When I was making The Warrior in India I spent a hell of a lot of time travelling, coming back and rewriting, going back to India, coming back here and rewriting. The new film Far North is shot in the Arctic so I spent a lot of time in the North Pole on boats and ships and travelling across glaciers on snowmobiles, deciding how we were going to shoot it."

Ice work: a scene from Asif's latest movie, Far North

"I love being on the set, shooting. It's very nerve-wracking and very tense and very tiring, but for me it's the best part. There's one other moment that I think is really special: when you're finishing a film off and you put the first bit of music to it. It's a really beautiful moment because you know what the film is. The toughest part is raising the finance, when you're going out there and everybody's telling you that your film is not commercial. It's a real battle. The other tough part can be when you've finished a movie and it could just potentially sit on a shelf if you don't get distribution. Again you have to go out and try and get someone to buy it."

"If people don't like your short film, go make another one! Keep making films. I know a lot of people who feel they are perfectionists and they never finish a project because they feel they can do better. I think that's a really dangerous game to get into. One of the reasons I really loved film school was that it gave me deadlines. At some point I had to finish the film and show it to people, even if I didn't think it was ready. Then I had to start the next one.

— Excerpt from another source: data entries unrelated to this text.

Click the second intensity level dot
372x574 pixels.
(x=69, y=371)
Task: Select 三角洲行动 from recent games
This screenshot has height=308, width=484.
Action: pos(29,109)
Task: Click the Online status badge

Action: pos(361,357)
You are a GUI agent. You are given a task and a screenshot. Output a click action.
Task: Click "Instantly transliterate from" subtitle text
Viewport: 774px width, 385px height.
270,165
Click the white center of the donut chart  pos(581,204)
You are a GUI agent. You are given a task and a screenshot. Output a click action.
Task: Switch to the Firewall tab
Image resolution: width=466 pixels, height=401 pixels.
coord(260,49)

The danger when you're out of that situation is that you never have a deadline and you can just carry on forever writing the script, or researching, or shooting. Set yourself deadlines."

"One of my tutors is a screenwriter and producer - Tony Grisoni - and he was one of my writing tutors at university and right from the very beginning he really pushed me to write. He's a good friend and someone I show all my scripts and films to. Then there are people like Zhang Yimou. Right now he's doing these big action films, but I really loved Raise The Red Lantern (1991) and The Story Of Qiu Ju (1992). Gong Li plays this pregnant wife and the whole film revolves around her wanting this apology for something that happened to her husband, and it's just an amazing film. His films are very cinematic and very simple – kind of fairytales and folk tales, and that's the kind of movie I'm interested in making. There's a film called Cyclo (1995), which is French-Vietnamese. For me, when I saw that film a lightbulb went off in my head and changed my life. The director Anh Hung Tran is French, he lives in Paris but he's from a Vietnamese background. Seeing that, I realised as an English guy from an Asian background, I wanted to shoot in India. That film also uses non-actors and it really gave me the idea to go and make The Sheep Thief, which led to The Warrior."

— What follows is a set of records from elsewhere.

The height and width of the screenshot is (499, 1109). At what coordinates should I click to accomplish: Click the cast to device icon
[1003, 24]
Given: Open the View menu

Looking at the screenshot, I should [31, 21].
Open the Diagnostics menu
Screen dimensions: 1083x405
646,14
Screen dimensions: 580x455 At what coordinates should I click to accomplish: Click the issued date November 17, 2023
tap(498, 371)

Anh Hung Tran's "life-changing" Cyclo
"Like everyone of my generation I also have to say Martin Scorsese. I haven't necessarily been making films like him, but I've been lucky enough to meet him on a few occasions and he's seen my films and been really positive. He saw The Sheep Thief and liked it and got in touch. Then he saw The Warrior and called me up and said how much he liked that too. When Martin Scorsese calls you on your mobile – that's the dream!"